WHAT YOU HAVE TO DO – The records are to be copied from the line that contains "Instruction: Enable the" through their last line, word for word, with every picture left out.

Stored records
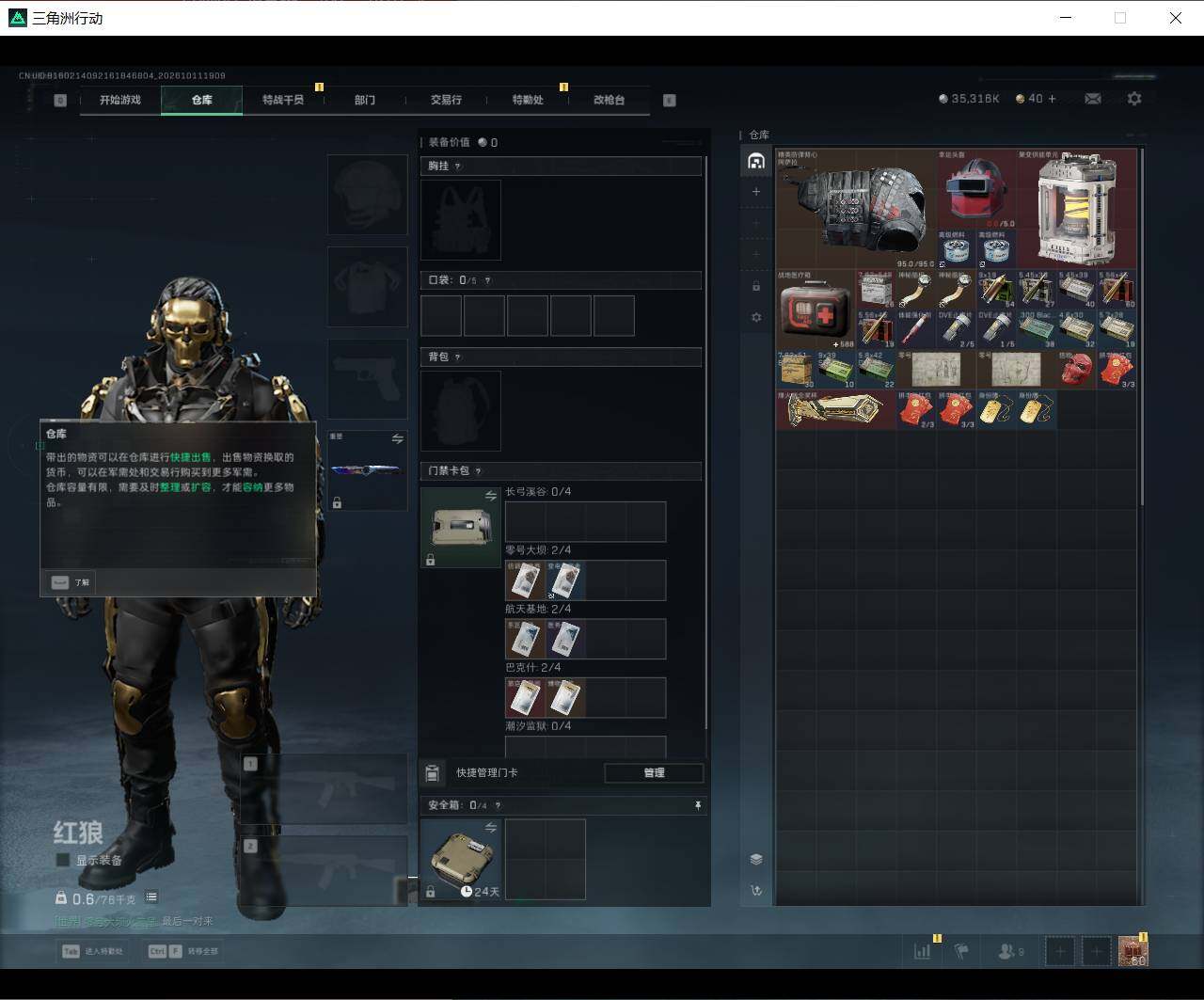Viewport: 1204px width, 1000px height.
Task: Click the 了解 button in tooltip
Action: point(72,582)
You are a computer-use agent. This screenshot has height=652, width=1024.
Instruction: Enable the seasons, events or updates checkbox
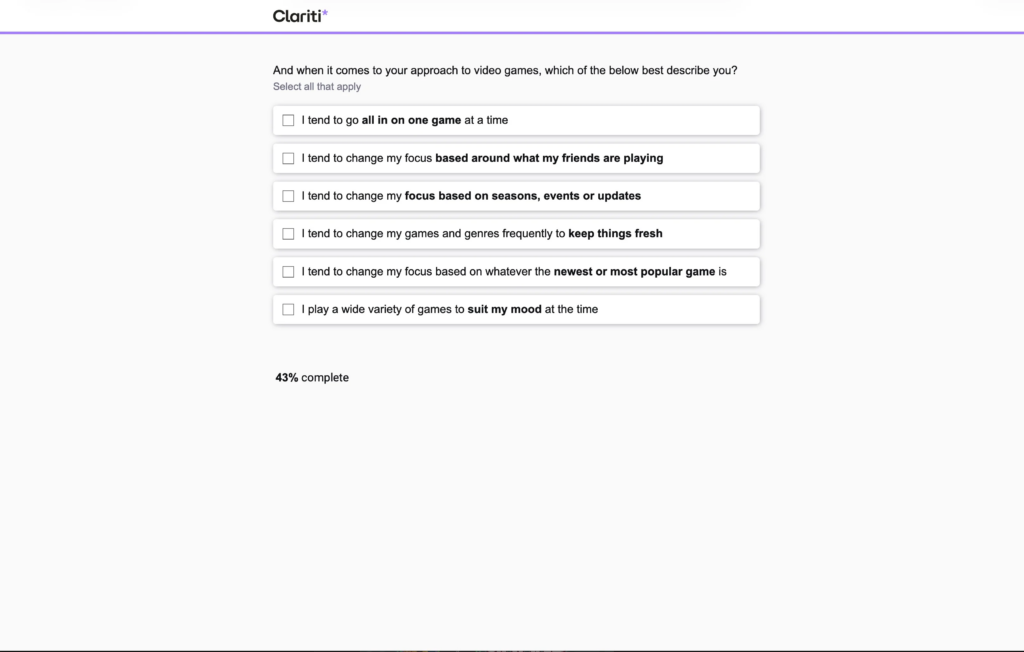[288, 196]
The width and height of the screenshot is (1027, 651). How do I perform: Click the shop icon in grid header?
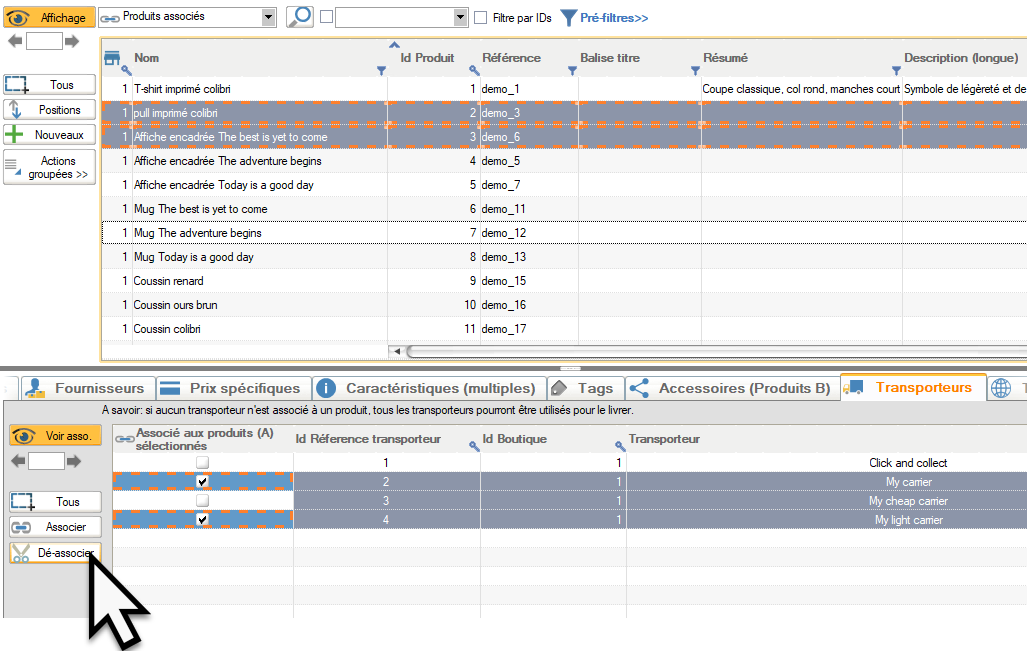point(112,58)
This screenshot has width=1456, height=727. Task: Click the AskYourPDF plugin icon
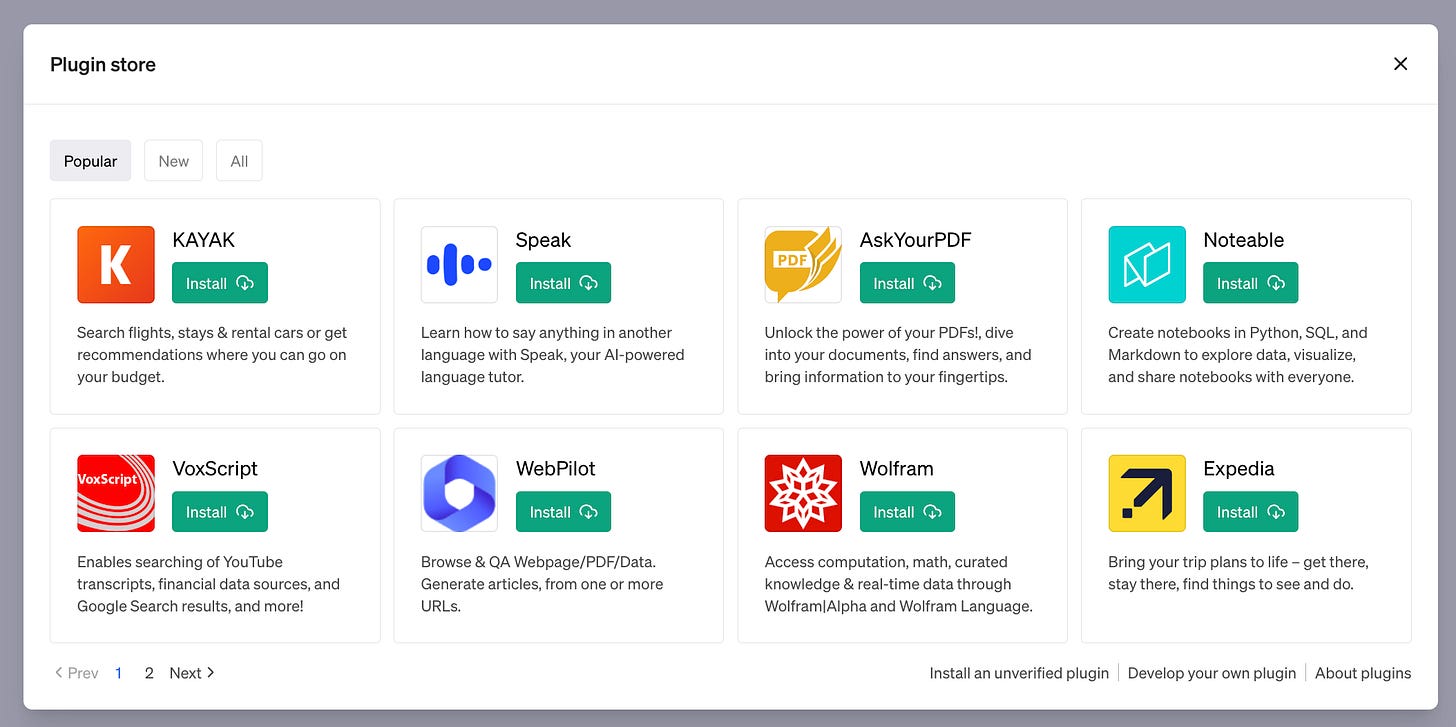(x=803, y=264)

SOLVED EXERCISE –
Instruction: Enable the seasons, events or updates checkbox
[288, 196]
The width and height of the screenshot is (1027, 651). How do I perform: Click the shop icon in grid header?
point(112,58)
This screenshot has width=1456, height=727. Task: Click the AskYourPDF plugin icon
(x=803, y=264)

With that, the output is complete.